Laudna: Can you see well enough, darling? I wouldn't want you to hurt your eyes.
Imogen: Yeah, it's fine. I'm not gettin' much out of this book, anyway.
Panel 2: Imogen stretches, rubbing her eyes.
Laudna: Nothing about red storms? Prophetic dreams? The sudden, unannounced arrival of psychic powers?
Imogen: Not a thing.
Laudna: Hmm. Well, we can always go back to the library tomorrow.
Panel 3: Imogen pulls her feet up and rests her chin on her knees, watching Laudna. She sets the now-whole, folded clothing aside and picks up a new one.
Laudna: We can do something else if you'd like. I'll be finished with this much sooner than they're expecting at the tailor's.
Imogen: No, it's fun to watch you do that.
Laudna: Thank you! I've always enjoyed it. I used to do this as a girl, to help bring a little extra money into the house.
Panel 4: Close on the child's dress in her lap as the red threads reattach a little heart-shaped pocket.
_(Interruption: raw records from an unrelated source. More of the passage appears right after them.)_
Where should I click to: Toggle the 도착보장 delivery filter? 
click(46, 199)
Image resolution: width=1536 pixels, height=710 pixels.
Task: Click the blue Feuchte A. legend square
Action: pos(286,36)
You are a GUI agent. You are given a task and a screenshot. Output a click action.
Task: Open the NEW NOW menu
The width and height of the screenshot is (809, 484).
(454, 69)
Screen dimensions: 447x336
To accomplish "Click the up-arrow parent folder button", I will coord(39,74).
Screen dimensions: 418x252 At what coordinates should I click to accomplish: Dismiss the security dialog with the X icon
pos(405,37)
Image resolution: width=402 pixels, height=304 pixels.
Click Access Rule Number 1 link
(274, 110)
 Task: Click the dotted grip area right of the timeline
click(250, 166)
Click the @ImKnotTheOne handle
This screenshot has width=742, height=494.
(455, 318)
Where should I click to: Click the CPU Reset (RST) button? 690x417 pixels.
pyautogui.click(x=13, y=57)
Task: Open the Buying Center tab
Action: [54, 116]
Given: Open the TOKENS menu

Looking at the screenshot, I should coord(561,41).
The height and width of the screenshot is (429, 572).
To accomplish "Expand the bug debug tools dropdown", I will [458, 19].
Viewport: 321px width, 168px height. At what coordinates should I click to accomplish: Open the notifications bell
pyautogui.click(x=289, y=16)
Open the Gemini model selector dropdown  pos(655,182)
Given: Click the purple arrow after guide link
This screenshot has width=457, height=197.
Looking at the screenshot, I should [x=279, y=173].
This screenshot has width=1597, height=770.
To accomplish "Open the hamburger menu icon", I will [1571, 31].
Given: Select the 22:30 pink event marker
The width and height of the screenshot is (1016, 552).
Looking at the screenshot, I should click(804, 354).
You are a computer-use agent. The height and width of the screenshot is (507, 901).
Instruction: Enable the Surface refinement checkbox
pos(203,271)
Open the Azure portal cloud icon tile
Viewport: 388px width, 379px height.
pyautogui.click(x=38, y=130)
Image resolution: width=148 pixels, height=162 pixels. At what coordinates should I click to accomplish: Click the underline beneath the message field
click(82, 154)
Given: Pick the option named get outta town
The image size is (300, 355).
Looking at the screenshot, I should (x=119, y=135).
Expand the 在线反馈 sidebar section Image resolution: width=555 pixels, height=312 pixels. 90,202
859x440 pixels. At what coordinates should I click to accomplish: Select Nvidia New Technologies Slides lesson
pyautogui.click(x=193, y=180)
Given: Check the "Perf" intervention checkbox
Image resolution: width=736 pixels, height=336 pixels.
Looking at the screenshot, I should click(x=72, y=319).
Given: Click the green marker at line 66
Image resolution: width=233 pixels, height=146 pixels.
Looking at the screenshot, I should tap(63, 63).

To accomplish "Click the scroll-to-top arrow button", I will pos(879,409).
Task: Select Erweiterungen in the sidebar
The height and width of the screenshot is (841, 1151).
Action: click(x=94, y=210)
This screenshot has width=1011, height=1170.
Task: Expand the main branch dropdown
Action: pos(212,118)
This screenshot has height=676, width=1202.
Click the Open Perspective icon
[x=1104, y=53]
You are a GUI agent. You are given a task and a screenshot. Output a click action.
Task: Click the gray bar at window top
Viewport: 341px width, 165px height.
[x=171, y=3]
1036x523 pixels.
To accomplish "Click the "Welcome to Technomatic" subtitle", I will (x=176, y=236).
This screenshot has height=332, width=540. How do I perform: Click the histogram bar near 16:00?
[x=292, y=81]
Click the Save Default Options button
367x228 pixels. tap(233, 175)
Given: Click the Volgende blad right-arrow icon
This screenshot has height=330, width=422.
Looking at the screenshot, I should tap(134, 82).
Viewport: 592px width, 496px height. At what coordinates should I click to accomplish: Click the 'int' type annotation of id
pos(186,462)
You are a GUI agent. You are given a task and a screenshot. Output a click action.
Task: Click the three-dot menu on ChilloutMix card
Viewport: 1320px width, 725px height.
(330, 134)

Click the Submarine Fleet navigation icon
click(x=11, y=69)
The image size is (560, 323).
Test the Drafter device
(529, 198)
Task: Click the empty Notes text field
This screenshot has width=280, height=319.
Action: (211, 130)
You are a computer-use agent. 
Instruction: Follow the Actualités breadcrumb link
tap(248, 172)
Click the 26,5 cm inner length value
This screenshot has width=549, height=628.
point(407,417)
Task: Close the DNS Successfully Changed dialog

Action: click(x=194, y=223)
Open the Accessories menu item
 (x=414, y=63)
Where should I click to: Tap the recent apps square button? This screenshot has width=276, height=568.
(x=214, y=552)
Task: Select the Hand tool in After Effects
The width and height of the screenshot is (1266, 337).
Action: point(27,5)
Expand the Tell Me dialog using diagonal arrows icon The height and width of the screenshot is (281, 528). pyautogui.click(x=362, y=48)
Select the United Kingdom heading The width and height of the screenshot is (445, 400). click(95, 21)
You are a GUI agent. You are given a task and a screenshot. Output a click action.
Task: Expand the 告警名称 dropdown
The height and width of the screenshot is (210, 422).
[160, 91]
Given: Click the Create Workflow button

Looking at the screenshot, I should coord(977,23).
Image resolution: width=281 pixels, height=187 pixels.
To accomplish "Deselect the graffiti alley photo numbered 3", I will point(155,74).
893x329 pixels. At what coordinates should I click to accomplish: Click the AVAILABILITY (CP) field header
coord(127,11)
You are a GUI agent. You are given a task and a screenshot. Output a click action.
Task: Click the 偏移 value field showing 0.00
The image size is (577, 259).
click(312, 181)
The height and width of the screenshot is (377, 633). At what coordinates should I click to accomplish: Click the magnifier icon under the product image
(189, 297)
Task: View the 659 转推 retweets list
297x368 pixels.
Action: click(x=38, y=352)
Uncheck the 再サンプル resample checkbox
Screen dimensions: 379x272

Laudna: My mother would “take on mending” for the neighbors but it was really me patching it up. They all said what fine work she did. Of course, we couldn't let anyone see how I was doing it, so I've never had an appreciative audience before.
Panel 5: Imogen's smile fades. She looks keenly at Laudna, who has become very intent on folding the dress in her hands and is avoiding her gaze.
Imogen: How old were you?
Laudna: Oh . . . I started when I was about twelve, or so.
Imogen: Your parents put you to work that young?
Laudna: I didn't mind, really. I enjoyed being useful. And it gave me something productive to do, since I wasn't in school anymore, and . . .
Imogen: They pulled you out of school?!
Panel 6: Ducking her head, Laudna looks at Imogen through her hair, with a strange kind of reserved hopefulness.
Laudna: Not . . . because of that. And I was nearly of an age where I would have been allowed to leave, anyway. It was after the . . . the incident, with the boys at school. You don't . . . remember?
Imogen: No, I don't think you've told me about this part.
Laudna: Oh.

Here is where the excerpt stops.